And both Bryan and I knew it changed a lot of how we do chaplaincy. And quite frankly, I'm still having patience die of Covid. As I was doing my training of my of the chaplains that I work with and doing the pat, the spiritual care that I do with all the staff members at caring. There was a lot of change, and there was a lot of things we had to learn how to do and to make that sacred connection between ourselves and our patients. And. you know, helping our nurses get through this this horror, and I think it's changed. It's changed to a chaplaincy forever.
Rabbi Edward Bernstein: Yeah. And just to give one more shout-out to our colleague, Chaplain Alison Kestenbaum. When she was talking on NashamaCast about the role of a researcher. There are. There's she talked about quantitative research and qualitative research. So it seems to me that narrative psychology and the format that the journal took, at least in this issue, is focusing on qualitative research.
Rabbi Charles Rabinowitz: It’s definitely qualitative research. would.
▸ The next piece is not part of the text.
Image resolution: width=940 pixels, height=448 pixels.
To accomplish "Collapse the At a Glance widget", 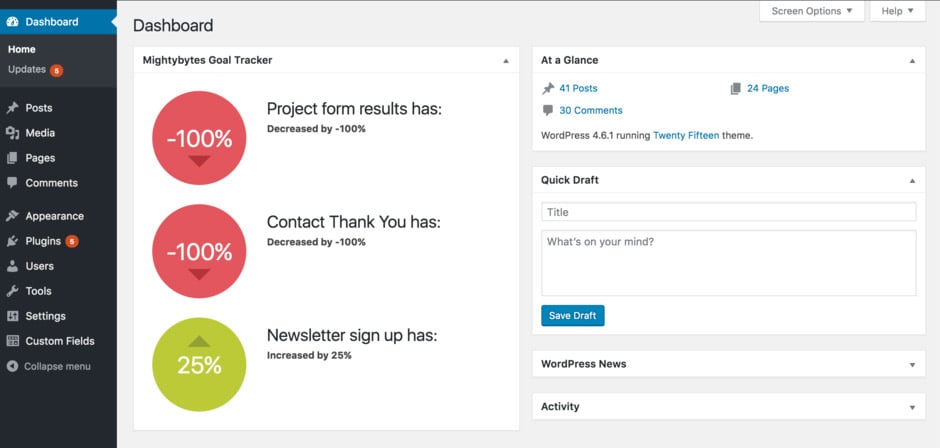I will [x=912, y=61].
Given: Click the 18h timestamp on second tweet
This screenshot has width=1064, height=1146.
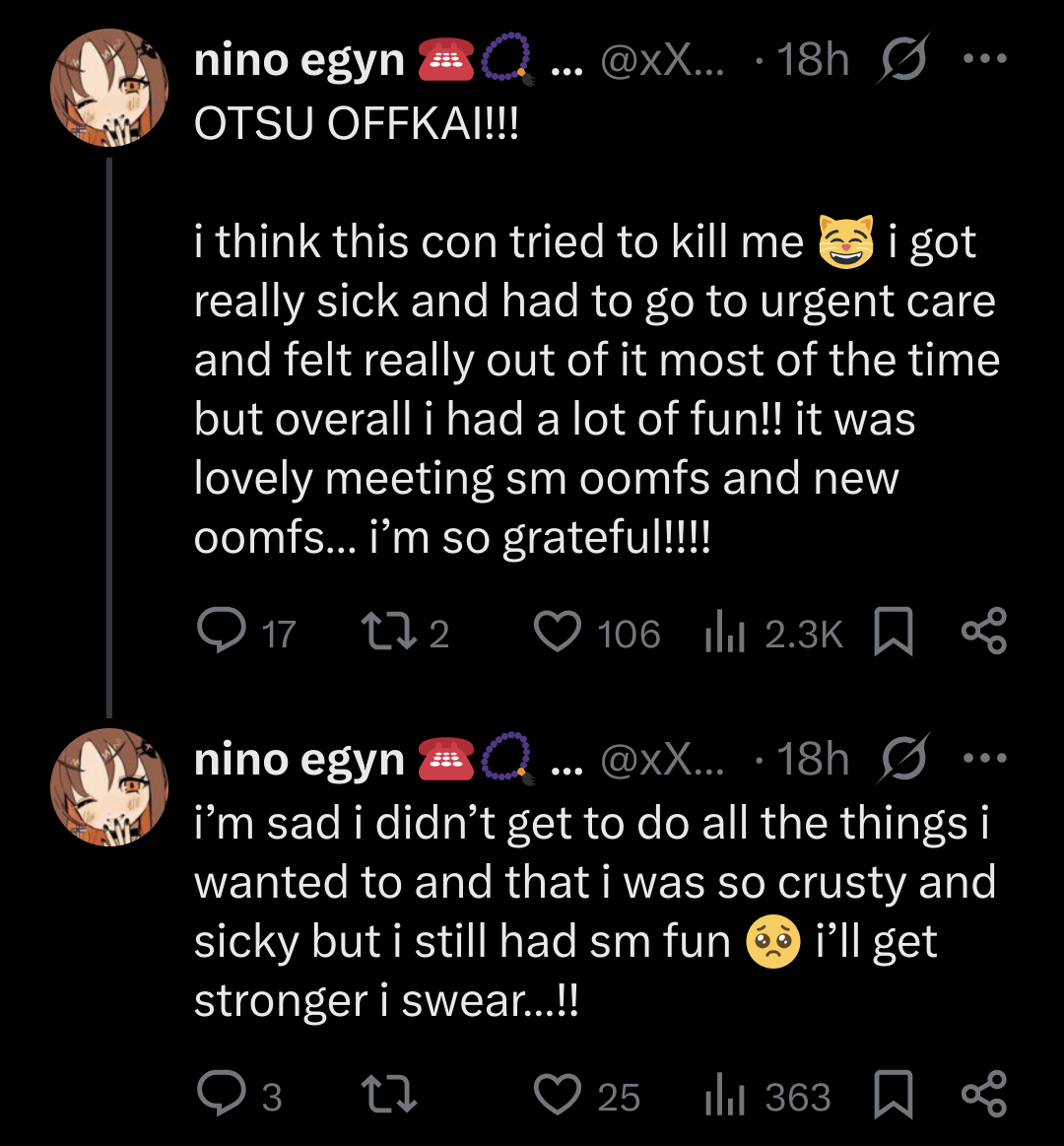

I would add that that our journal in the past had research articles from, you know, various members of our NAJC. I mean, I know that I purposely published the research that I did over the years in the Journal, not going to a bigger name journal because I thought that was important for us to have it for ourselves.
Rabbi Ed Bernstein: I want to make a point. And then, Bryan, I want you to jump in a qualitative research or narrative psychology, I don't think should be dismissed as something that's different or less than research. It is a form of qualitative research that we, as chaplains are using to improve our our field. Is that is that right?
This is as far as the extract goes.